La « dad cap » ou la casquette du soft-tailoring
Dad jeans, dad sneakers, dad cap. La sainte trinité. Une casquette « de daron », traduction approximative, est une ballcap molle de type 6 panel. Idéalement piquée à ton père (ou à ton grand-père) et usée juste comme il faut. En général : du 100% coton et un traitement washed pour faire illusion. C’est sur ce genre de casquette que l’on retrouve des logos brodés un peu marrants. Enfin, selon ton sens de l’humour. Un style privilégié par les marques aux influences ivy. Ralph Lauren, Brook Brothers et tous les autres.
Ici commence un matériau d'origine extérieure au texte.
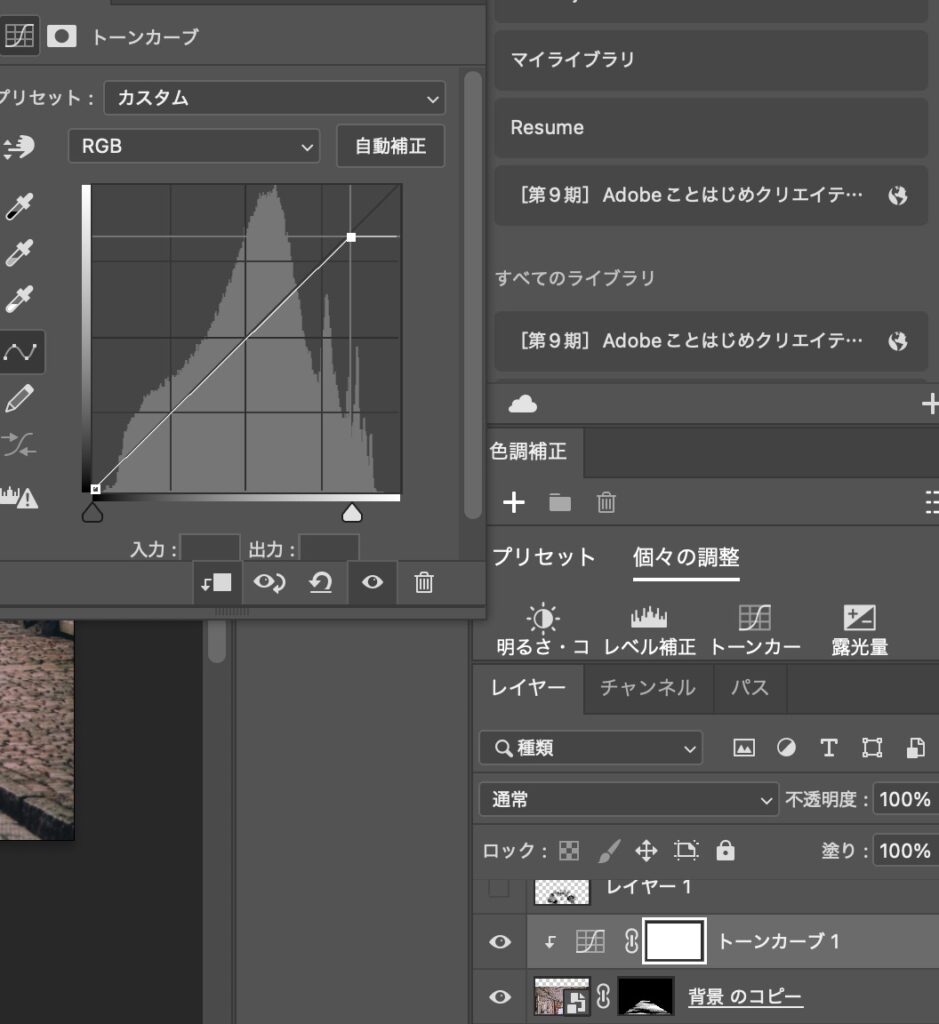Add Brightness/Contrast adjustment (明るさ・コ)

click(543, 630)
À poser sur un costume qui a oublié son padding.
Le Trucker hat, la casquette option ironie
Produit publicitaire déclinable à l’infini, le Trucker hat est certainement le condensé du pire de la baseball cap. Une forme haute à cinq ou sept pans pour accommoder le logo kitsch de la boite locale de pressure wash, un filet en mesh pour le confort thermique (et malheureusement pas oculaire) et évidemment une taille adaptable afin que toute la famille puisse en profiter. Très populaire dans les 70s et 80s, le Trucker hat est parfait si tu es un adepte de l’ugly fashion. Plus le message promotionnel (ou le design) est ringard et plus les couleurs sont improbables, mieux c’est.
La casquette de cycliste, cycling cap, et la visière
Si le baseball est le sport le plus évident à traiter quand il s’agit de revenir sur l’histoire de la casquette contemporaine, tous les sports d’extérieur sont concernés. L’éblouissement et la pluie dans les yeux n’étant en général jamais des choses foncièrement désirables. Les mondes du tennis, du golf, du volleyball, du cricket, du cyclisme et des sports nautiques (aviron…) ont également adoptés la casquette.
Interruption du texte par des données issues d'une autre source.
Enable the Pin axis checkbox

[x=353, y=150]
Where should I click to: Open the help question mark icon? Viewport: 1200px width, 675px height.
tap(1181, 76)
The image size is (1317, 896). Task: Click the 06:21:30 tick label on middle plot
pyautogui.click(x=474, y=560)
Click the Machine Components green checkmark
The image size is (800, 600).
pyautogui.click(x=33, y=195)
Pour le cyclisme l’usage était de porter la flat cap européenne en grosse laine bien rustique, faute de mieux. La cycling cap, très proche du crâne et à la visière courte et ajustable, est la norme dans les années 50. Avant le port du casque obligatoire qui limitera son intérêt. Pour rester dans la « casquette de niche », j’avoue avoir un petit faible pour la visière ou sports visor qui sent bon les années 80. Cette casquette baseball ayant perdu sa couronne. Probablement à éviter, même en cuir d’agneau.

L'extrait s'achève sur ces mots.